◆ TAREFAS A REALIZAR
(1) Com base no texto selecionado, explique por que razão seria de esperar uma reação da Rússia. Responda em uma a três frases.
(2) Transcreva, por favor, o trecho do texto selecionado de "Claro que, dum" a "Von der Leyen.".
-------- TEXTO SELECIONADO
Armamento, dinheiro, brigadas nacionalista para alimentar uma guerra civil contra as hostes pro-russas, e a intenção declarada de pertencer à NATO. A Rússia já tinha engolido a adesão da Estónia e da Letónia (2004), e isso já era a linha vermelha traçada em 1991.

Que esperávamos nós que a Rússia fizesse perante esta militarização junto às suas fronteiras, na antecipação da Ucrânia à adesão a uma aliança cuja génese e fundamento é a de se constituir e perdurar como força adversária... e está a vê-la vir plantar-se à  sua porta? Não devia ter a Europa assumido um papel na prevenção de todo este desenvolvimento? Que desrespeito foi este, ao longo de todos estes anos, por uma nação tão próxima, tão essencial na definição do que é a própria cultura, identidade e História europeias?

Claro que, dum ponto de vista financeiro, a Rússia foi sendo interessante e o seu dinheiro foi atravessando, de bom grado para todos, o espaço comunitário. A oligarquia russa estava muito bem inserida até agora, quando foi declarada criminosa.... só agora é que os oligarcas russos se tornaram subitamente "ladrões do seu próprio povo", como declarou a presidente da Comissão Ursula Von der Leyen.
----------------
-------- DADOS APRESENTADOS
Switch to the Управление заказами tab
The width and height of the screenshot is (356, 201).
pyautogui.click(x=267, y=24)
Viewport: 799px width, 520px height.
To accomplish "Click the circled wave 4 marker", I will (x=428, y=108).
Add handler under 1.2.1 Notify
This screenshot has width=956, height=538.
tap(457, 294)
----------------
-------- DADOS APRESENTADOS
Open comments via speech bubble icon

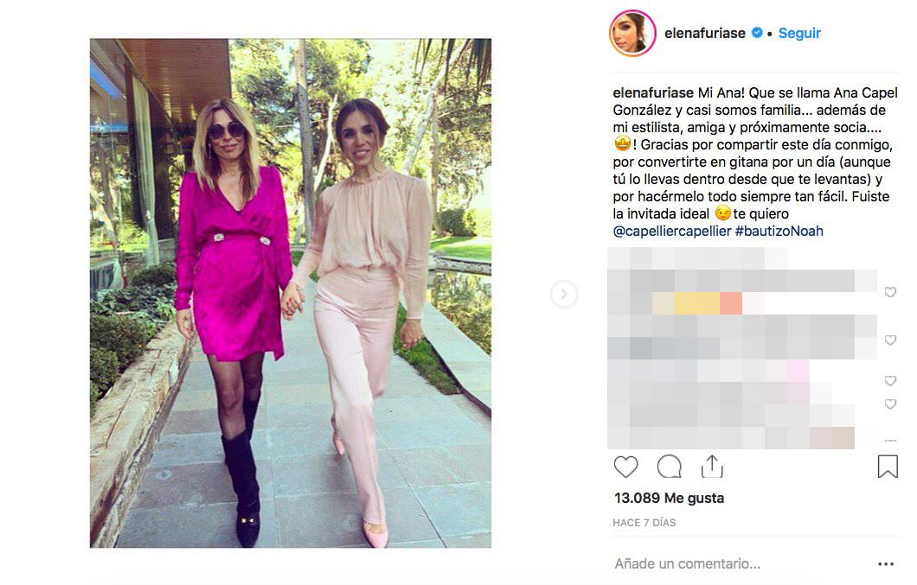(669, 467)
----------------
-------- DADOS APRESENTADOS
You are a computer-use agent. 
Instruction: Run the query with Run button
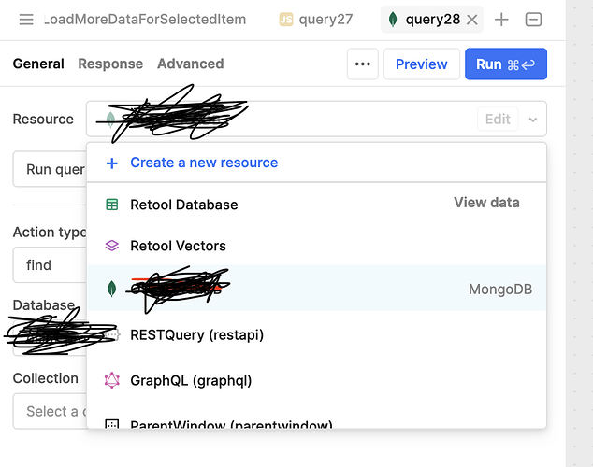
----------------
◆ RESPOSTAS POR TAREFA
(1) Seria de esperar uma reação porque a Rússia via uma militarização junto às suas fronteiras, na antecipação da adesão da Ucrânia à NATO. Essa aliança tem como génese e fundamento constituir-se e perdurar como força adversária, e a Rússia estava a vê-la plantar-se à sua porta.

(2)
Claro que, dum ponto de vista financeiro, a Rússia foi sendo interessante e o seu dinheiro foi atravessando, de bom grado para todos, o espaço comunitário. A oligarquia russa estava muito bem inserida até agora, quando foi declarada criminosa.... só agora é que os oligarcas russos se tornaram subitamente "ladrões do seu próprio povo", como declarou a presidente da Comissão Ursula Von der Leyen.